If you have been following the explosion of theoretical research into Transformers, you know that understanding what these models can actually compute is just as important as watching their loss curves go down. We often idealize the Transformer architecture to study it mathematically. One common simplification is Unique Hard Attention (UHA).
In standard “soft” attention (like in GPT-4), the model attends to all previous tokens with varying weights. In UHA, the model attends to exactly one token—the one with the highest attention score.
It sounds simple enough. But what happens if two tokens have the exact same maximum score? You have to pick one. You need a tiebreaking rule. You might pick the leftmost one (the earliest occurrence) or the rightmost one (the most recent occurrence).
For a long time, researchers treated this choice as a minor implementation detail. A new paper, Unique Hard Attention: A Tale of Two Sides, reveals that this “trivial” choice is actually a fundamental pivot point in computational power.
In this deep dive, we will explore why Rightmost tiebreaking makes a Transformer significantly more powerful than Leftmost tiebreaking, and how these models connect to the world of formal logic and automata.
1. The Setup: Idealizing the Transformer
To prove mathematical bounds on expressivity, we need to strip the Transformer down to its logical core. The authors of this paper operate under a specific set of realistic constraints known as the Finite-Precision UHA Transformer:
- Finite Precision: Real hardware uses fixed bits (16-bit, 32-bit). We don’t assume infinite precision floating points.
- No Positional Encodings: The model has to rely on the sequence itself and the masking to understand order.
- Strict Future Masking: A token at position \(t\) can only attend to positions \(t' < t\). It cannot see itself or the future.
- Unique Hard Attention (UHA): The attention mechanism selects a single past position that maximizes a scoring function.
How Information Flows
In this framework, a Transformer layer calculates a new representation for a token by “pulling” information from one specific past token.

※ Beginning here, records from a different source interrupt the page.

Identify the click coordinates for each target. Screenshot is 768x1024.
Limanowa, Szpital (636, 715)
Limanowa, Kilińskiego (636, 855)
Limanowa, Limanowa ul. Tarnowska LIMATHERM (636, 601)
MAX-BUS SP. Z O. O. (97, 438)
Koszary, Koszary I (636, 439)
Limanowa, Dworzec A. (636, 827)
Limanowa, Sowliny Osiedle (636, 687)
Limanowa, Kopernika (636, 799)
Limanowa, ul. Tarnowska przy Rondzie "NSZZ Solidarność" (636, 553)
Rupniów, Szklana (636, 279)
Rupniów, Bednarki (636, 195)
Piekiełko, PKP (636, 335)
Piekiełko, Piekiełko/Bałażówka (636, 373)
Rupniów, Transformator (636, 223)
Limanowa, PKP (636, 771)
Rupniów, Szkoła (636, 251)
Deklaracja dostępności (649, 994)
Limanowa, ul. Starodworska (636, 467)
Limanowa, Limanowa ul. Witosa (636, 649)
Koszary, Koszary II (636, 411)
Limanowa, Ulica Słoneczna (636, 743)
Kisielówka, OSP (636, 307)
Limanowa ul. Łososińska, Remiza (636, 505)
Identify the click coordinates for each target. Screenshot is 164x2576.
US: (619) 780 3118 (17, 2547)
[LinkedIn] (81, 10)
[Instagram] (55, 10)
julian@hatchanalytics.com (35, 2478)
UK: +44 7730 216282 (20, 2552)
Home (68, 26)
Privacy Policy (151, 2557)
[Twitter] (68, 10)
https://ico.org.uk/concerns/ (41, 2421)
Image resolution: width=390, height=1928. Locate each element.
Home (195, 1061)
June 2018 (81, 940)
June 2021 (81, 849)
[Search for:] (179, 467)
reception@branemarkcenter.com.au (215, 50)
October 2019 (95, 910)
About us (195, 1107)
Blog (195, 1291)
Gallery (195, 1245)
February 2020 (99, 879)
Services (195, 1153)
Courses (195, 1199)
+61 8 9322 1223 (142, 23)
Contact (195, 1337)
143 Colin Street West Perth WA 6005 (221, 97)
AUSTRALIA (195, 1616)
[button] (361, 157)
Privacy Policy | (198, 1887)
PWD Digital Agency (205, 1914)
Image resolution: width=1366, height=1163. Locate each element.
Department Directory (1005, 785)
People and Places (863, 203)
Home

As shown in Figure 1 above, the representation \(x_t\) at layer \(\ell\) attends to a selected position \(t^*\) and adds that vector to itself via a residual connection. This means the Transformer is essentially “collecting” symbols from the past.
The mathematical definition of this attention mechanism is straightforward:

Here, norm is the hardmax function. This is where our story begins. The hardmax function must return a single index \(t^*\).
The Fork in the Road: Tiebreaking
When multiple positions \(t'\) yield the same maximum score, we must choose one. The paper defines two distinct operators:
- Leftmost (\(\blacktriangleleft\)): Selects the minimum index (earliest in time).
- Rightmost (\(\blacktriangleright\)): Selects the maximum index (most recent in time).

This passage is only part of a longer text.